The exercise: Which lines in the entries below contain the string "card"? Pull out each of those lines, treating uppercase and lowercase as different.

Task inputs:
-------

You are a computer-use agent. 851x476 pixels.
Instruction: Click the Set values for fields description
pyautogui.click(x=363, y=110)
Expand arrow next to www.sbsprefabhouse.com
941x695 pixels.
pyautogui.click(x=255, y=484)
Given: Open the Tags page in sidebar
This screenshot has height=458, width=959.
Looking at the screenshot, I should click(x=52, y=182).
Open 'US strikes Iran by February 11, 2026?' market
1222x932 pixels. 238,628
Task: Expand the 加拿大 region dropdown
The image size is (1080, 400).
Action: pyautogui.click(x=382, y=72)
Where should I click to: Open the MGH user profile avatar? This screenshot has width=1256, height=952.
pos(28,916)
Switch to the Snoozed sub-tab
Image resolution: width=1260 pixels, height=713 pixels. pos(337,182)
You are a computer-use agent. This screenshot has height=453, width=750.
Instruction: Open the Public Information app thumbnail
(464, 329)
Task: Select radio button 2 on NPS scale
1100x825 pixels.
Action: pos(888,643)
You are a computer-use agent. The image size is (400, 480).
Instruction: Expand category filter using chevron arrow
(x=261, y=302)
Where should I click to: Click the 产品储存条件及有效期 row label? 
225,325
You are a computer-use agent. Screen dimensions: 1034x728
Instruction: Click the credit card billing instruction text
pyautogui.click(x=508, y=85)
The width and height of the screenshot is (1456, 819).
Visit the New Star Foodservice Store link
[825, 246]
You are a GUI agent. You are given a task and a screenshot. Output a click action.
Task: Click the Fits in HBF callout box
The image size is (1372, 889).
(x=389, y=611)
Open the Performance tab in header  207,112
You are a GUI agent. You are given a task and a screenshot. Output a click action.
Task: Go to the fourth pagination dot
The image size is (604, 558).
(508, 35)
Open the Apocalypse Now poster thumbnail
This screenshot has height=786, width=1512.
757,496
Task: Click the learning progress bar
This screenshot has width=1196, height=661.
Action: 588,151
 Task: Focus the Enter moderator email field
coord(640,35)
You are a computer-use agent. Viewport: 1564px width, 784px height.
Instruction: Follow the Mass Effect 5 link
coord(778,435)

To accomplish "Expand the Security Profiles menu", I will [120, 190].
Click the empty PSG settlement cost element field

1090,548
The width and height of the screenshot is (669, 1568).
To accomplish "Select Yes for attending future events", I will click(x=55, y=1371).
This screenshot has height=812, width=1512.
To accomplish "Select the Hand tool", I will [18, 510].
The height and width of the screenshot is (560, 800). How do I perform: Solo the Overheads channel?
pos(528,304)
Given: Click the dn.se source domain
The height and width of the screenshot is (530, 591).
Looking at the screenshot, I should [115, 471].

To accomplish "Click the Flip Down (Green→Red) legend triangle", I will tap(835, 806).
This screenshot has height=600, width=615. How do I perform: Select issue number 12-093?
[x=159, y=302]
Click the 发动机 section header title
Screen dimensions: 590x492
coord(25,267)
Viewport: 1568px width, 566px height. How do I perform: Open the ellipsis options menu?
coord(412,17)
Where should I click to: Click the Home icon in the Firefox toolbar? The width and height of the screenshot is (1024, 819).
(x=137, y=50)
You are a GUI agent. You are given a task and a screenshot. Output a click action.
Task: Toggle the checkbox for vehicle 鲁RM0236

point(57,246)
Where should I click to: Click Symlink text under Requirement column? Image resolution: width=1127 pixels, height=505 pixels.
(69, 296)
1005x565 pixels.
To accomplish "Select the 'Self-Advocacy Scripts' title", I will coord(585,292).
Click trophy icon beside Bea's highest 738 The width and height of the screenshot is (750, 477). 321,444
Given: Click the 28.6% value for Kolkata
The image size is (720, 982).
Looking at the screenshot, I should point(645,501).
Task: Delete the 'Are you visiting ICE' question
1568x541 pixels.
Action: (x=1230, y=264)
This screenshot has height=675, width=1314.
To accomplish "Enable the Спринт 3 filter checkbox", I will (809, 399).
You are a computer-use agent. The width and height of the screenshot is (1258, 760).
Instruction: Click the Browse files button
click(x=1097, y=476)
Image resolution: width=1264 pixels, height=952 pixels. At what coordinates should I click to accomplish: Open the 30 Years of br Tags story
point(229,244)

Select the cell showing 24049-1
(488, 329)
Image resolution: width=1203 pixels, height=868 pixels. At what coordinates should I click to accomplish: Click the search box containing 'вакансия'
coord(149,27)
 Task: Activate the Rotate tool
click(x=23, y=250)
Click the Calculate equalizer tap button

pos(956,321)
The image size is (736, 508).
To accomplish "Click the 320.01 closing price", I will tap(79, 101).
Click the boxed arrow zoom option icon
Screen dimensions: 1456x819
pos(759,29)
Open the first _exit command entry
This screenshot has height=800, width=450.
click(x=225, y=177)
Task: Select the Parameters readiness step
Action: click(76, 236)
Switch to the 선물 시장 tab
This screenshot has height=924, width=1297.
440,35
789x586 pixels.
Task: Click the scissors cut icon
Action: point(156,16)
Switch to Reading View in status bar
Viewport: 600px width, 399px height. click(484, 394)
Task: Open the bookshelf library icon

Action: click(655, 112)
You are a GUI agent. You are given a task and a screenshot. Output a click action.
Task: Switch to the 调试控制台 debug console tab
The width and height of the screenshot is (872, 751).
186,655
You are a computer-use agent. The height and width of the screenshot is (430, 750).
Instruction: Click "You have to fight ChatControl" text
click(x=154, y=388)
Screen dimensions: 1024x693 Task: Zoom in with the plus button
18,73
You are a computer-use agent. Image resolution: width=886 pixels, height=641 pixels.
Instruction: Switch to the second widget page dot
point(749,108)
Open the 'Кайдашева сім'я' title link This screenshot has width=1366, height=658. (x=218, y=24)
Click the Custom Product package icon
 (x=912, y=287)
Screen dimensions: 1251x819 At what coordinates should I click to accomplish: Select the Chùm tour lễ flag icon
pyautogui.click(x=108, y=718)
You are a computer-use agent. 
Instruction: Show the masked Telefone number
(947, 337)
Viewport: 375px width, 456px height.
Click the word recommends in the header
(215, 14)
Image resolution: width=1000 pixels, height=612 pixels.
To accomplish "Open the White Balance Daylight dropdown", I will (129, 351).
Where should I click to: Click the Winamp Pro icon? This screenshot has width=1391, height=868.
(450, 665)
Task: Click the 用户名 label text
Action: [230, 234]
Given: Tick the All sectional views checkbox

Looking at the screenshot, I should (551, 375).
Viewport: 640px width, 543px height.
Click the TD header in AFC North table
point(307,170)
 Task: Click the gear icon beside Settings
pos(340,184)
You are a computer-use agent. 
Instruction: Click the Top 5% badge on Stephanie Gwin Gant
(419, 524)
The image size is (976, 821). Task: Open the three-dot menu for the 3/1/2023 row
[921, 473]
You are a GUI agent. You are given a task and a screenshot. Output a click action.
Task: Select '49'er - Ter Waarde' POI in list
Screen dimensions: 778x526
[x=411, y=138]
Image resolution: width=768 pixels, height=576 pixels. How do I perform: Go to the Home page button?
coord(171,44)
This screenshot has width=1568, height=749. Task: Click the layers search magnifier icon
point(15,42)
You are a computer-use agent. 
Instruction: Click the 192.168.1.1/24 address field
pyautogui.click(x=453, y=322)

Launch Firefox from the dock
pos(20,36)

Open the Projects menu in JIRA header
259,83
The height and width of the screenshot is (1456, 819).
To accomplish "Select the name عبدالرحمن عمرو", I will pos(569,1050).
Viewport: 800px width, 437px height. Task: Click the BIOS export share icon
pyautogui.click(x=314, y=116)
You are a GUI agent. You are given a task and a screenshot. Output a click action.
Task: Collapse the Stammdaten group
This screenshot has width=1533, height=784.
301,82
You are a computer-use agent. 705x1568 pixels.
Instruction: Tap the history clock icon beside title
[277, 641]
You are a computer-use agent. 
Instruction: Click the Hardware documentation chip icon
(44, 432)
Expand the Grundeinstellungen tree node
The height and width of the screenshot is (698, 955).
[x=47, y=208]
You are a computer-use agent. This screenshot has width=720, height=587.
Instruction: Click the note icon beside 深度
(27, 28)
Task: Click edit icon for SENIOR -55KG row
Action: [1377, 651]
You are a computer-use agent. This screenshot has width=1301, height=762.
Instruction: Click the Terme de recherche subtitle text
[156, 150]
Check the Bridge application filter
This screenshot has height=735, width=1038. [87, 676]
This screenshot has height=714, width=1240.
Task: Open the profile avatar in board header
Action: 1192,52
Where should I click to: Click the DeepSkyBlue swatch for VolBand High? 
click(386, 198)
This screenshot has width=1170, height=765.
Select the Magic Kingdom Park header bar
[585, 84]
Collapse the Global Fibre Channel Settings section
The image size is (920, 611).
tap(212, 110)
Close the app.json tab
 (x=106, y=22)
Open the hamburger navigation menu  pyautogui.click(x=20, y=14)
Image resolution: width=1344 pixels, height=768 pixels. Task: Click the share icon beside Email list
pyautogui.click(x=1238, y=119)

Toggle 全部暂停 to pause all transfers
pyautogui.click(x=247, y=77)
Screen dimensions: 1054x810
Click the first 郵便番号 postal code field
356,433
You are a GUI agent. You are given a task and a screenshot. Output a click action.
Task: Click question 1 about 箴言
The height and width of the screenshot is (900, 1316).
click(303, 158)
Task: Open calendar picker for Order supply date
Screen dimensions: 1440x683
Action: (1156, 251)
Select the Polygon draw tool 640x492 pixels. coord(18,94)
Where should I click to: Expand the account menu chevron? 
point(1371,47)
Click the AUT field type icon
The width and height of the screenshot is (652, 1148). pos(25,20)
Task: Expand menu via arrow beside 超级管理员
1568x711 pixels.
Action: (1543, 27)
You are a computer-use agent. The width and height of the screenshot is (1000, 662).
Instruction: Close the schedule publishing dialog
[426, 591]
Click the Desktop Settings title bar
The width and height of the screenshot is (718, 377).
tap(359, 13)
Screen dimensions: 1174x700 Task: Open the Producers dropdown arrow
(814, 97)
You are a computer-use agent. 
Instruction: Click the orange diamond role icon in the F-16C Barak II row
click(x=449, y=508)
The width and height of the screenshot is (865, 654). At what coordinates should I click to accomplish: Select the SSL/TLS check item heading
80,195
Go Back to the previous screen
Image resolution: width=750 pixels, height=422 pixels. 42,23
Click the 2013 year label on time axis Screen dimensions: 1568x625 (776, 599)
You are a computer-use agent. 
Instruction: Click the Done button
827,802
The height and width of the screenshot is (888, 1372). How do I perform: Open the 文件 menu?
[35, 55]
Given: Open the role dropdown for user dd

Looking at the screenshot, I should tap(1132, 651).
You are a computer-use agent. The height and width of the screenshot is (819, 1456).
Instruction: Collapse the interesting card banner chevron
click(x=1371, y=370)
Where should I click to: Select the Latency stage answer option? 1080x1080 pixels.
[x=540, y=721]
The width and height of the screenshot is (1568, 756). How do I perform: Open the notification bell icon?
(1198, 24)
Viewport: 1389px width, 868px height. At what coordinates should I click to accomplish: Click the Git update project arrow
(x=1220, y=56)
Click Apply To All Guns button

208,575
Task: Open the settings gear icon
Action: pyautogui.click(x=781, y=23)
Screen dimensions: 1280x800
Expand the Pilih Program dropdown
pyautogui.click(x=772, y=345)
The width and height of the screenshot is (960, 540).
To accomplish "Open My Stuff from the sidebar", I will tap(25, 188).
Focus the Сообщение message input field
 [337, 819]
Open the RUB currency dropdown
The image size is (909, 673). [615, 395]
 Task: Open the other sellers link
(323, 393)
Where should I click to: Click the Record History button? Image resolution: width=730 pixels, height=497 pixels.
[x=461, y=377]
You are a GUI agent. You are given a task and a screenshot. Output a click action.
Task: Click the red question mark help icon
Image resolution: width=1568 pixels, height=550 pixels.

-------

Expected answer:
Instruction: Click the credit card billing instruction text
Instruction: Collapse the interesting card banner chevron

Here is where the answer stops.